How to Stop a Panic Attack: Immediate Strategies for Calming Yourself
A panic attack can strike suddenly, causing overwhelming fear, rapid heartbeat, shortness of breath, dizziness, or chest tightness. Though frightening, panic attacks are not dangerous—and there are immediate steps you can take to help regain control and calm your body and mind.
1. Focus on Your Breathing
One of the most effective ways to stop a panic attack is to slow down your breathing. Try this method: breathe in slowly through your nose for four counts, hold for four counts, and exhale through your mouth for four counts. Repeat until your breath feels more controlled and your heartbeat begins to steady.
2. Ground Yourself in the Present
Use grounding techniques to shift your focus away from your racing thoughts. Try the “5-4-3-2-1” method:
- Name 5 things you can see
- Name 4 things you can touch
- Name 3 things you can hear
- Name 2 things you can smell
- Name 1 thing you can taste
This helps bring your attention back to the present moment and interrupts the panic cycle.
3. Remind Yourself It Will Pass
Panic attacks are temporary.
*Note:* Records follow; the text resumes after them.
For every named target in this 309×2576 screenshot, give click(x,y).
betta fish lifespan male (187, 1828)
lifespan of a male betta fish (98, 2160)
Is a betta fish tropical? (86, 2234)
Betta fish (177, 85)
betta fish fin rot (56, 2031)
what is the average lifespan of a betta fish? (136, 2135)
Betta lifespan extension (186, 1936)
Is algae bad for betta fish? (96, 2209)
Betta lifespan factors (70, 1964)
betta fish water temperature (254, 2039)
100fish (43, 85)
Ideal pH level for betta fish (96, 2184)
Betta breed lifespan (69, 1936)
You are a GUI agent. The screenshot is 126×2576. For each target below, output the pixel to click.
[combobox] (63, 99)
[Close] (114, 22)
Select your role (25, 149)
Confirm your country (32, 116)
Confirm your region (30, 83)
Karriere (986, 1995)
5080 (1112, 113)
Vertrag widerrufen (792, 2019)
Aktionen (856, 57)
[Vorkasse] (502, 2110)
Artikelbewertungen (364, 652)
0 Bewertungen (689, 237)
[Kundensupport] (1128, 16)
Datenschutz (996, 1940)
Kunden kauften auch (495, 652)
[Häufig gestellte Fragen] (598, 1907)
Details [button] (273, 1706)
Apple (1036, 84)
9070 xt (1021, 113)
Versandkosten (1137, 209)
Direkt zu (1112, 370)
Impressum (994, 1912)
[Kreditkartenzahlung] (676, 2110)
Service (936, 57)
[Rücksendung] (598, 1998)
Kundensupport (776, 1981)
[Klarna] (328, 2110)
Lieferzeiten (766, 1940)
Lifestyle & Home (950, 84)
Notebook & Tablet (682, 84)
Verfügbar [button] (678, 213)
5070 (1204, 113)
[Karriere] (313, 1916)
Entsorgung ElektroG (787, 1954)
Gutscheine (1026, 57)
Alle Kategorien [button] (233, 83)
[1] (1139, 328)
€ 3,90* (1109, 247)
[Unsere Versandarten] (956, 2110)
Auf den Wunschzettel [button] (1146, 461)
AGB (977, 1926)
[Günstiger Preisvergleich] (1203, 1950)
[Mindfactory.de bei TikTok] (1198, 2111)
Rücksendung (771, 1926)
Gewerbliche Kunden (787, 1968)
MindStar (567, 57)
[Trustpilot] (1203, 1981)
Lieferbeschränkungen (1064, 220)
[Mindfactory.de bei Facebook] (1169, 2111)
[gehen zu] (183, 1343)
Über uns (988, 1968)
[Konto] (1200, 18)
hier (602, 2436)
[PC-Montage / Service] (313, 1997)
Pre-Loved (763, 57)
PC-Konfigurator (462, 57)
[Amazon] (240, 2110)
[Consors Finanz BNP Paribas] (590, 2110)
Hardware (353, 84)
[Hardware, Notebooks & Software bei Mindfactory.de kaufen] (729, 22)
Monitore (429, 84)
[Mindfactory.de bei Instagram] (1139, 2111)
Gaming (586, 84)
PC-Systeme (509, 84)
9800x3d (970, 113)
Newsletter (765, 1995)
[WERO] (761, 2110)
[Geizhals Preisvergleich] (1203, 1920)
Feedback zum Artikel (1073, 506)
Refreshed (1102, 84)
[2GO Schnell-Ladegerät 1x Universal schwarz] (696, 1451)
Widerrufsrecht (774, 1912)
Tell yourself, “This is uncomfortable, but it will pass.” Affirming your safety helps reduce the intensity and allows you to ride the wave of the attack without adding fear.
4. Relax Your Body
Unclench your jaw, drop your shoulders, and relax your hands. Tension feeds anxiety, so making a conscious effort to release it helps signal your nervous system that you’re safe.
Turn to a Professional Panic attacks can be managed with practice and support. If they are interfering with your daily life, consider speaking with a mental health professional to develop long-term coping strategies. You are not alone—and help is available.